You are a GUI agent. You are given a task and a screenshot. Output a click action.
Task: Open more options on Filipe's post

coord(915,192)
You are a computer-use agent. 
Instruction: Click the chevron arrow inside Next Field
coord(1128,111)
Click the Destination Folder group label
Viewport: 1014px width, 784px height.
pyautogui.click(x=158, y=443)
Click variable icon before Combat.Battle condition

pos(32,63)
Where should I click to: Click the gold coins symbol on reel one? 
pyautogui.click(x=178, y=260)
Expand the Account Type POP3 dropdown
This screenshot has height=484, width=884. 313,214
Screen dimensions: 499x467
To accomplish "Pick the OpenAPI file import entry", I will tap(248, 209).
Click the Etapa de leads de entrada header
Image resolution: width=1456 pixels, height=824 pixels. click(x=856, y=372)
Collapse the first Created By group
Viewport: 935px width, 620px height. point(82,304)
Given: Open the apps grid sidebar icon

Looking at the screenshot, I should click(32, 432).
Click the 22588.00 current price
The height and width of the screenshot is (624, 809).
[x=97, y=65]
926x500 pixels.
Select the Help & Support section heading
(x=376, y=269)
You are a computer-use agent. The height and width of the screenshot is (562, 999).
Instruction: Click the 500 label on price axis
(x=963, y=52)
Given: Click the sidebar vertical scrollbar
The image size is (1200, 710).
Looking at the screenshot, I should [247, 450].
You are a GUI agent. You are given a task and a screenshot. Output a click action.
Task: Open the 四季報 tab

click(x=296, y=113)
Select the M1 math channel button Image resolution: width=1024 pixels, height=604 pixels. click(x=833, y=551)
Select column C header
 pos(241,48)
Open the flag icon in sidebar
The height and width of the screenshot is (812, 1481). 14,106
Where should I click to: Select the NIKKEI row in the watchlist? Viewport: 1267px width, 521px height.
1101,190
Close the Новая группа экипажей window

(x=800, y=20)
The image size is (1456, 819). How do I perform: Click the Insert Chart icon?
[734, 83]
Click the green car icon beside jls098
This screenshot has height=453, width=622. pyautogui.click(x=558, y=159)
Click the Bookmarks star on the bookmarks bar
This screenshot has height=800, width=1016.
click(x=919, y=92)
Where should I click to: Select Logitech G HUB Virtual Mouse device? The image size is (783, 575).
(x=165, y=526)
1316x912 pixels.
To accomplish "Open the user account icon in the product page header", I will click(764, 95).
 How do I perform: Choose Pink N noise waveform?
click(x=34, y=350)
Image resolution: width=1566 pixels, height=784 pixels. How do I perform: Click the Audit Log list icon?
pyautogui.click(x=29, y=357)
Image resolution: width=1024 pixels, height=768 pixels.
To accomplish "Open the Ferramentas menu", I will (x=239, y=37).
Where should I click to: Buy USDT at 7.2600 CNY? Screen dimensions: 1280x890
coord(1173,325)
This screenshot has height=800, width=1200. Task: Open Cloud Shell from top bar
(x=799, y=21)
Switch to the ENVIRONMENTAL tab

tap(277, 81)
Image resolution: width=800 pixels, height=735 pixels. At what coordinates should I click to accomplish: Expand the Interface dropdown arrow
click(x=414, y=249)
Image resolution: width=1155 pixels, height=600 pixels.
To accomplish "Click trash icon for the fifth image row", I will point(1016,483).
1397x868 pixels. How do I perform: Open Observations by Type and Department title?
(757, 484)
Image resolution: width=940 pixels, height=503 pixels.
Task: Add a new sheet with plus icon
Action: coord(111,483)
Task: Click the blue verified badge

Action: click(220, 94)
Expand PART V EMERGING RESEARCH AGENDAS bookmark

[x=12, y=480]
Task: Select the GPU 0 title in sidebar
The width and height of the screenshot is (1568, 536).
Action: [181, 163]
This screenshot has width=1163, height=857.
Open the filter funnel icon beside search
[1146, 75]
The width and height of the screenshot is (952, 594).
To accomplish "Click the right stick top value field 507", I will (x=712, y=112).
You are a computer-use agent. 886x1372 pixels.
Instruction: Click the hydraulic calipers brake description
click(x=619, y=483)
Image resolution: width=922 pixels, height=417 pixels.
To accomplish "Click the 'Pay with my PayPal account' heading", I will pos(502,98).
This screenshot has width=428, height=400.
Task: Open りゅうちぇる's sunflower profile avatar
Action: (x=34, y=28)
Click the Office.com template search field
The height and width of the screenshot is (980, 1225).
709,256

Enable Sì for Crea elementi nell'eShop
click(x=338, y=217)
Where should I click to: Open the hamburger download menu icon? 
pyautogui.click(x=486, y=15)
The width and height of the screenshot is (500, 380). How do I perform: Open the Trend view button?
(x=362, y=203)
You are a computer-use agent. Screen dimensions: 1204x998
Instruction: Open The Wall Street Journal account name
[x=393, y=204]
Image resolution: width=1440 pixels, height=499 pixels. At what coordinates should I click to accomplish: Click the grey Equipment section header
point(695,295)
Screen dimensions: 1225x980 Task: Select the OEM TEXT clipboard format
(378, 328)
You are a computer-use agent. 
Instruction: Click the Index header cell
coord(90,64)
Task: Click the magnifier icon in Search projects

---*---

- GIVEN INSTRUCTION
List every line of the records above that contains the word "what". Case counts.

- SOLUTION TO THE PROBLEM
Image resolution: width=800 pixels, height=735 pixels. At what coordinates should I click to accomplish: Expand the Interface dropdown arrow
Image resolution: width=1440 pixels, height=499 pixels. At what coordinates should I click to accomplish: Click the grey Equipment section header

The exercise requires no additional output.